*** Block opens ***

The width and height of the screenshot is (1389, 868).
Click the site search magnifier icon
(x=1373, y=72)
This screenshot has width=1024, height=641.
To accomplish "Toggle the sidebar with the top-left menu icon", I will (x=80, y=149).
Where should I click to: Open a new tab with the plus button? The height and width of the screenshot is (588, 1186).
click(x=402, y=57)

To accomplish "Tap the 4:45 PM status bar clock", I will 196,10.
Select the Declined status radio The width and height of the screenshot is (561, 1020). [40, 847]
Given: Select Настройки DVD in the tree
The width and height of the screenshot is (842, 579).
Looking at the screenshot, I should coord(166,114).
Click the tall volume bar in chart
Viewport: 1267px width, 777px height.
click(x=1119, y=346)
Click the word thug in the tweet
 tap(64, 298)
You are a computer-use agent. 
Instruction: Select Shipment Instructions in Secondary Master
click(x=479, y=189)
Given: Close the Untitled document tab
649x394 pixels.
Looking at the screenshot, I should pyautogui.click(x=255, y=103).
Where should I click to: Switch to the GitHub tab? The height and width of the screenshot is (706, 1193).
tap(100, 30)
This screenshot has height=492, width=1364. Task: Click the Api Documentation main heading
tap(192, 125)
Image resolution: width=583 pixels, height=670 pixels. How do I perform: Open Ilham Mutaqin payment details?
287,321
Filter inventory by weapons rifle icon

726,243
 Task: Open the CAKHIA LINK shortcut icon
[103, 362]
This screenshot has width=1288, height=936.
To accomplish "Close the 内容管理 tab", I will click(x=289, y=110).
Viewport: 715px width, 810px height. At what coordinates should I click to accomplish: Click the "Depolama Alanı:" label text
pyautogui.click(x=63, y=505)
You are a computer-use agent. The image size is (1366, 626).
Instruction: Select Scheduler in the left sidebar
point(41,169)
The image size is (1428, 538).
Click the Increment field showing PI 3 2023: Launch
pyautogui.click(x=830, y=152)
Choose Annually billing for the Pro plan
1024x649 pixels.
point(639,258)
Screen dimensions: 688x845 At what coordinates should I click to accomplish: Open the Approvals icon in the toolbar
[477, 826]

*** Block closes ***

● TASK ITEM: From the very first line of the records down to the line with "Choose Annually billing for the Pro plan", please write out each line exactly, including both ends and no other lines.

● ANSWER FOR THIS EXERCISE:
The width and height of the screenshot is (1389, 868).
Click the site search magnifier icon
(x=1373, y=72)
This screenshot has width=1024, height=641.
To accomplish "Toggle the sidebar with the top-left menu icon", I will (x=80, y=149).
Where should I click to: Open a new tab with the plus button? The height and width of the screenshot is (588, 1186).
click(x=402, y=57)

To accomplish "Tap the 4:45 PM status bar clock", I will 196,10.
Select the Declined status radio The width and height of the screenshot is (561, 1020). [40, 847]
Given: Select Настройки DVD in the tree
The width and height of the screenshot is (842, 579).
Looking at the screenshot, I should coord(166,114).
Click the tall volume bar in chart
Viewport: 1267px width, 777px height.
click(x=1119, y=346)
Click the word thug in the tweet
 tap(64, 298)
You are a computer-use agent. 
Instruction: Select Shipment Instructions in Secondary Master
click(x=479, y=189)
Given: Close the Untitled document tab
649x394 pixels.
Looking at the screenshot, I should pyautogui.click(x=255, y=103).
Where should I click to: Switch to the GitHub tab? The height and width of the screenshot is (706, 1193).
tap(100, 30)
This screenshot has height=492, width=1364. Task: Click the Api Documentation main heading
tap(192, 125)
Image resolution: width=583 pixels, height=670 pixels. How do I perform: Open Ilham Mutaqin payment details?
287,321
Filter inventory by weapons rifle icon

726,243
 Task: Open the CAKHIA LINK shortcut icon
[103, 362]
This screenshot has width=1288, height=936.
To accomplish "Close the 内容管理 tab", I will click(x=289, y=110).
Viewport: 715px width, 810px height. At what coordinates should I click to accomplish: Click the "Depolama Alanı:" label text
pyautogui.click(x=63, y=505)
You are a computer-use agent. The image size is (1366, 626).
Instruction: Select Scheduler in the left sidebar
point(41,169)
The image size is (1428, 538).
Click the Increment field showing PI 3 2023: Launch
pyautogui.click(x=830, y=152)
Choose Annually billing for the Pro plan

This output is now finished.